(Stored data)
====================

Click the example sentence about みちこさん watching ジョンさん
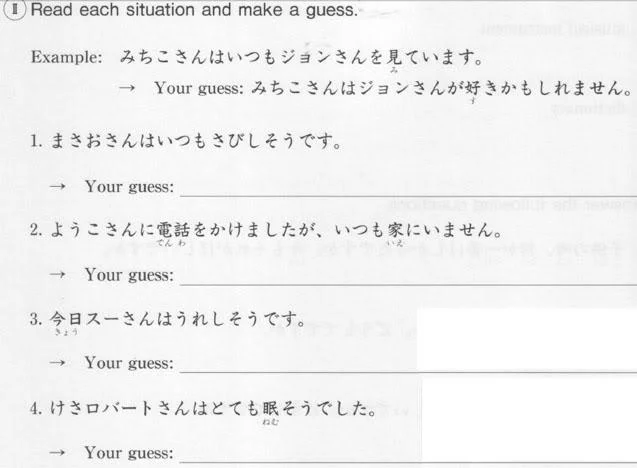The height and width of the screenshot is (468, 637). coord(301,58)
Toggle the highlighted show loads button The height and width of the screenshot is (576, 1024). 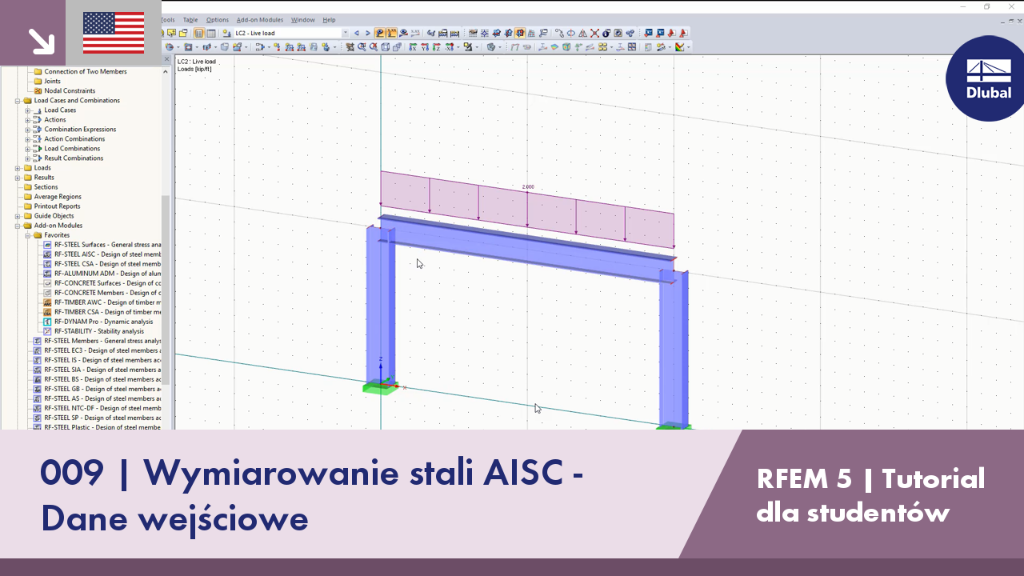pyautogui.click(x=379, y=33)
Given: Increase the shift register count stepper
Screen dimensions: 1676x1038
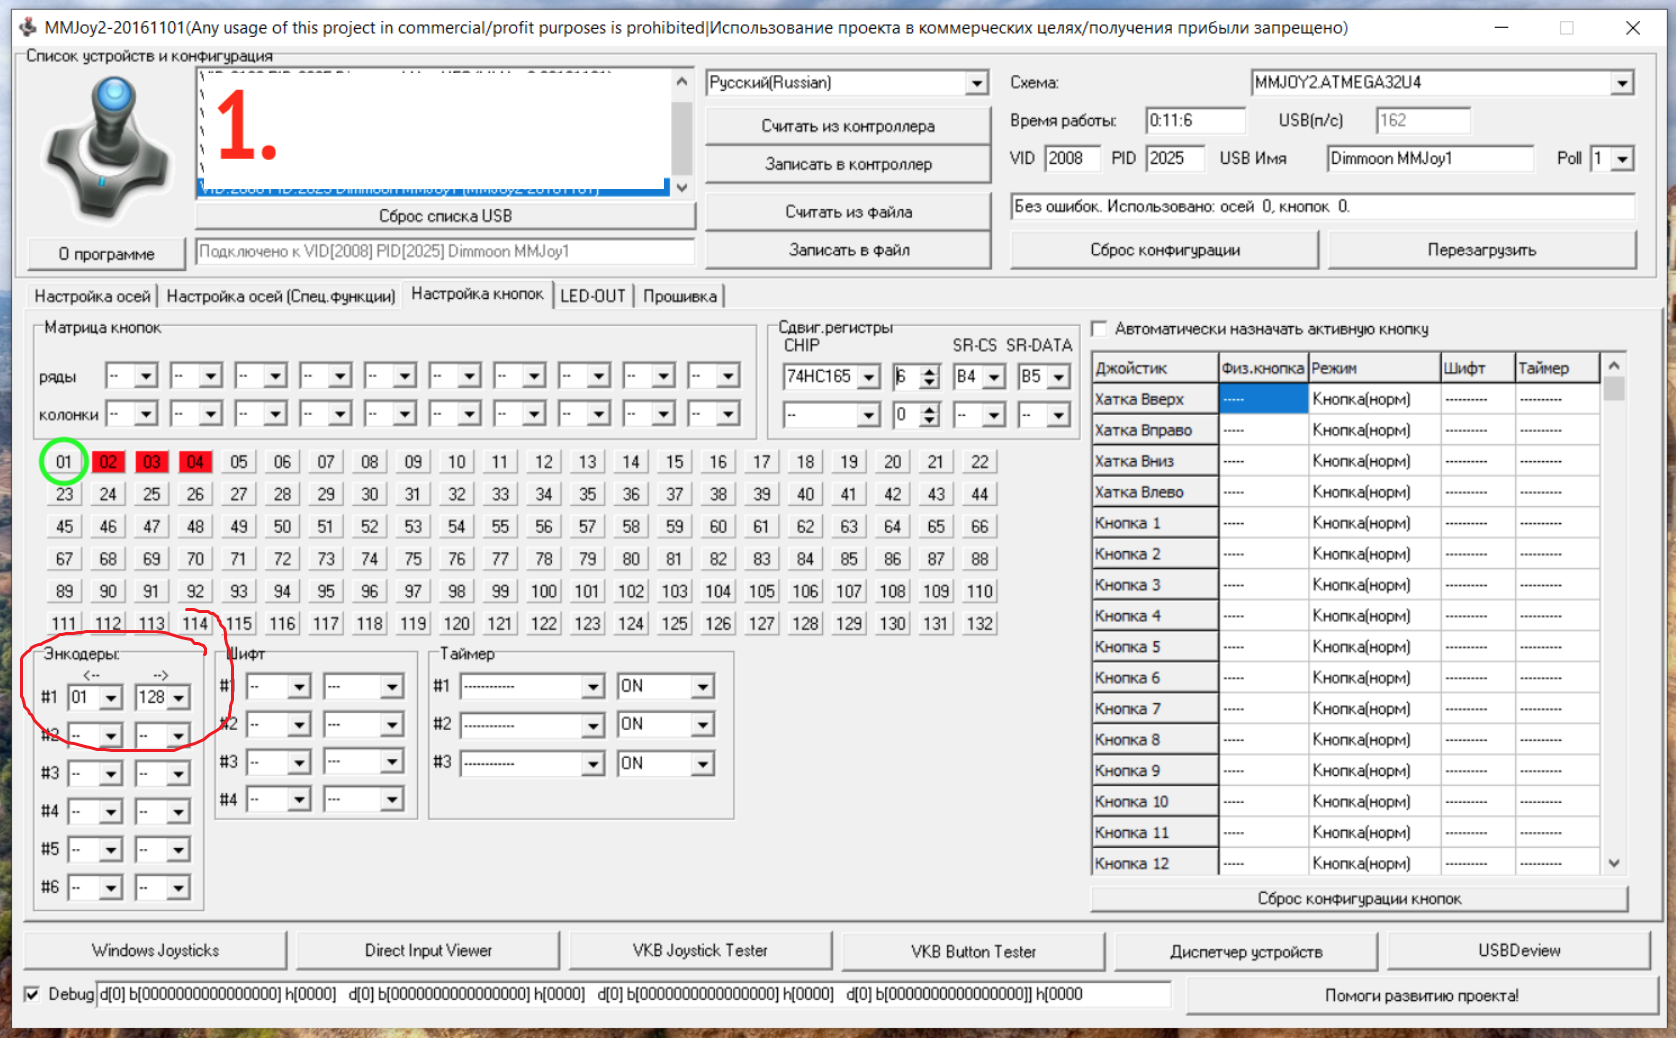Looking at the screenshot, I should coord(930,371).
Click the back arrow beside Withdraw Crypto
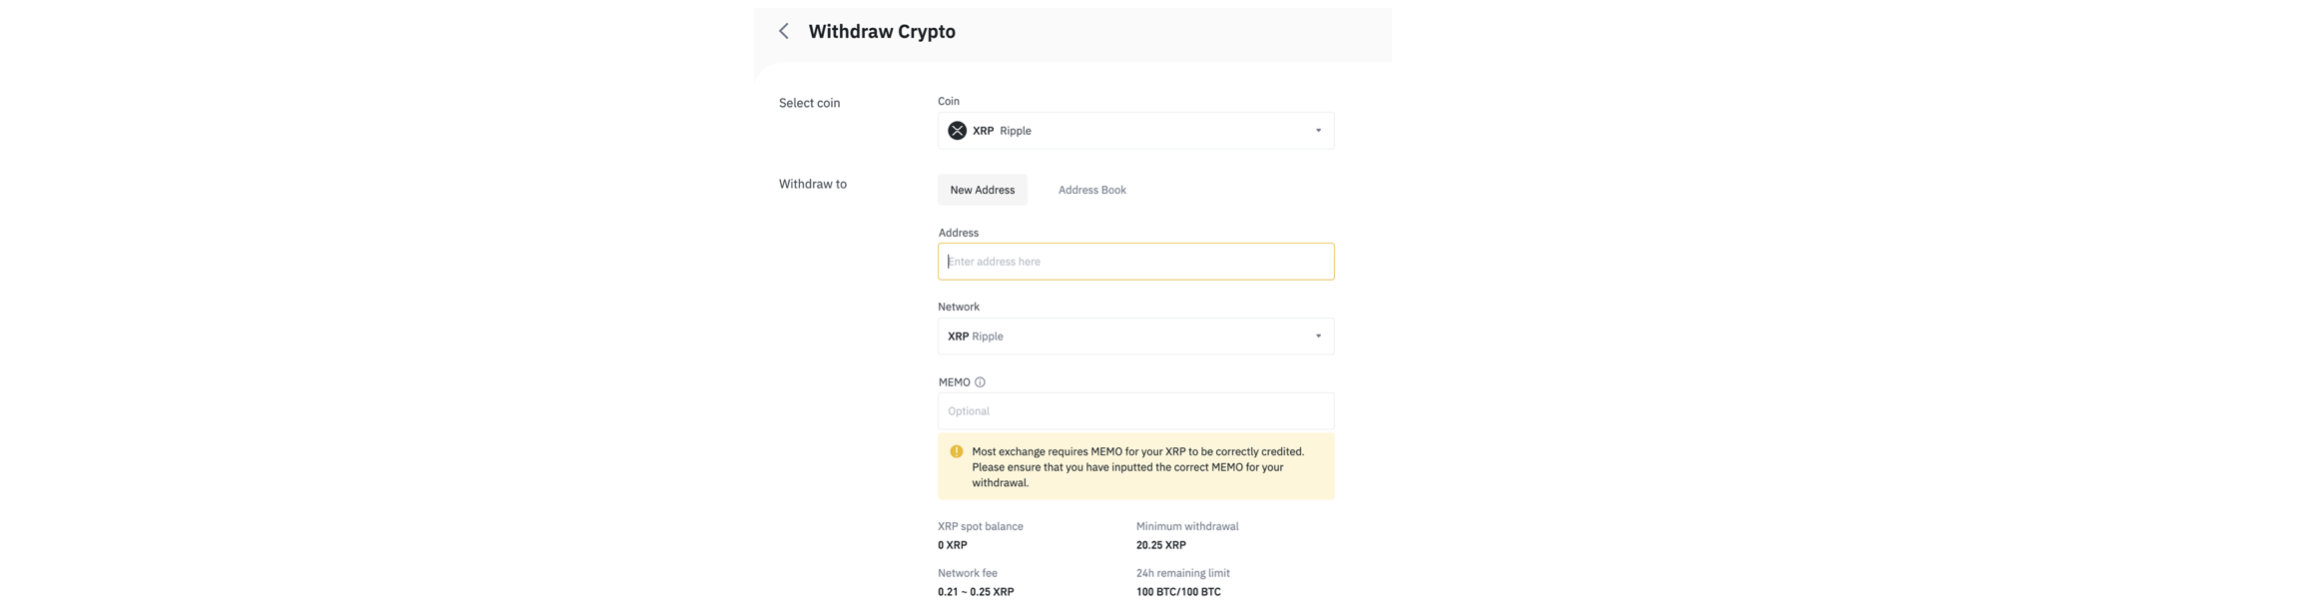The width and height of the screenshot is (2308, 612). point(784,31)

====================

*Task prompt:* Exactly the lines from the one containing "Screen dimensions: 1676x1038" through the end of the data above: repeat those, both ends included, and nothing else. Skip the pictures.

*Your solution:*
Screen dimensions: 1676x1038
Looking at the screenshot, I should coord(930,371).
Click the back arrow beside Withdraw Crypto
The width and height of the screenshot is (2308, 612). point(784,31)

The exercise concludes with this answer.